Both the D500 and D850 use older versions of image sensors where the mirrorless cameras use newer ones. For example, the Z50 and Zfc use the same 20mp sensor base as the D500, but with enhancements. Thus, if Nikon has a fixed limit to the number of sensors they can get produced in a time frame and the combined Z50/Zfc/D500 volume exceeds that, guess which camera is going to get the short end of the stick? 

This is one reason why I've been advocating for a D580 (and D880). By simplifying down to one image sensor as Nikon did with the Z6/Z6 II/D780, you have more flexibility to pick up some of those dedicated DSLR users who aren't going to switch to mirrorless any time soon. And I remind you (and Nikon): the D500, as it sits today over five years after being introduced, is still the best overall APS-C camera you can buy. Quality images, high performance, top focus system. Why would Nikon ever want to cede this Top Dog spot? Making a better D580 that holds the crown seems like a fairly trivial engineering exercise. The fact that it hasn't happened points to a strategic policy that dismisses the D500 over something that doesn't even exist in Nikon's mirrorless lineup.

Coupled with the on-going supply chain issue, that is what is now driving DSLR users' fear: that the current DSLR products are it. There's not enough parts to make new ones, and by forcing the issue of getting people to transition to mirrorless, Canon and Nikon are driving DSLR demand downward at the same time. At some point, this all becomes self-perpetuating. 

It's not just cameras we're seeing dry up. EF and F-mount lenses are getting the same short shrift. Nikon recently cut production of the 70-300mm AF-P lens (it seems this might be temporary, but that's known for sure). Why? I suspect it's because it uses the same stepper motors that Nikon needs to deliver Z-mount lenses. 

When DSLRs supplanted film cameras, that transition happened fast. Part of that was that DSLRs offered immediate review and didn't require constant media replacement. Customers caught on quite quickly to the advantages. Indeed, film SLR sales had not just peaked, but had dropped down to a lowish plateau in the decade prior to DSLRs appearing. DSLRs generated a whole new wave of buying, and DSLR sales quickly rose to far higher than film SLR sales.

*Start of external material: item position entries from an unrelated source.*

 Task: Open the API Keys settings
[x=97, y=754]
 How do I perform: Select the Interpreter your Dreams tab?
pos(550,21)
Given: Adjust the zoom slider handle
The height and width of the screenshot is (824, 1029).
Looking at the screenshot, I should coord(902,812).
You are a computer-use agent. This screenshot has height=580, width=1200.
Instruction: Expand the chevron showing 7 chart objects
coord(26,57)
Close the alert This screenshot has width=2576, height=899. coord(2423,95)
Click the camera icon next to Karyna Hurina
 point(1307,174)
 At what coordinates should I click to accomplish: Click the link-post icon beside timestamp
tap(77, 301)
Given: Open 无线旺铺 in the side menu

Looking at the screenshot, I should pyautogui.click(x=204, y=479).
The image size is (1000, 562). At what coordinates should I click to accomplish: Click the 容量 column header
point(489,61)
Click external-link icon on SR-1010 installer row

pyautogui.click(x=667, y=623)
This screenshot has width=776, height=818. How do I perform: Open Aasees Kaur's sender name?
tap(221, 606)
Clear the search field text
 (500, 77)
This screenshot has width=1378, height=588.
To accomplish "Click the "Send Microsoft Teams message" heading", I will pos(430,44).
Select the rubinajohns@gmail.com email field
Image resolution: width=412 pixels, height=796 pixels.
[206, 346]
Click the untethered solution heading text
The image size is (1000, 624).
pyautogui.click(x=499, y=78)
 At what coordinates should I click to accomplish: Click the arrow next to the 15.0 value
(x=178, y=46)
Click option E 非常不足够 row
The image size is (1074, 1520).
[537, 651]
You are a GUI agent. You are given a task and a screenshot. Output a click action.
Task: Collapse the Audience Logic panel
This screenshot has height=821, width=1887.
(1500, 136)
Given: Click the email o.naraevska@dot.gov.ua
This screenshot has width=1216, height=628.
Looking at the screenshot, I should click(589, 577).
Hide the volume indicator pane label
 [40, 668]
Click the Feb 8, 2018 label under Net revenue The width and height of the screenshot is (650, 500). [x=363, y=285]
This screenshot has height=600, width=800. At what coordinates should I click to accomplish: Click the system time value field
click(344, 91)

The same thing isn't quite true of the DSLR to mirrorless transition. Not everyone sees clear advantages, and technically it's been eight years of (mostly) Sony trying very hard to get full frame mirrorless to DSLR levels, let alone above them. Moreover, what also doesn't get discussed much is the difference between consumer and prosumer/pro trajectories. Consumer DSLR has been in a nose dive, just like film SLRs made once DSLRs first came along. But the higher-end DSLR has not been in such a nose dive. Down some, yes, but I'd also argue that the camera makers themselves have been partially responsible for some of that downward trend. As in: today you can't buy a D500 off the shelf, so of course sales are down. Duh.

Another background point comes into play, as well: Canon and Nikon would rather stop making DSLRs. Why? Because the manufacturing process is so much more involved and costly. Sure, if we measured it dollars per unit we might still be in the single digits, but have you noticed that Nikon is saving less than pennies wherever they can (no hot shoe cover on the Zfc, for instance)?    

So put all these things together and you get the great fear that dedicated DSLR users have: the camera makers are moving on, leaving the DSLR user behind. To put it into MBA-school terms: they've stopped milking the cow. 

I really hope this isn't true. As you may recall, Nikon surprised the world with the F6 film SLR, which came after (and was based on) the D2h DSLR. For years this was not only the best film SLR you could buy, but it was about the only one. Clearly Nikon made not only money but brand reputation off that camera. I'd argue that they should do the same with a D580 and D880, and point to a DSLR road map that is solely D580, D880, and D6 as long as demand warrants. Last call on everything else, pointing to mirrorless for the rest of your needs.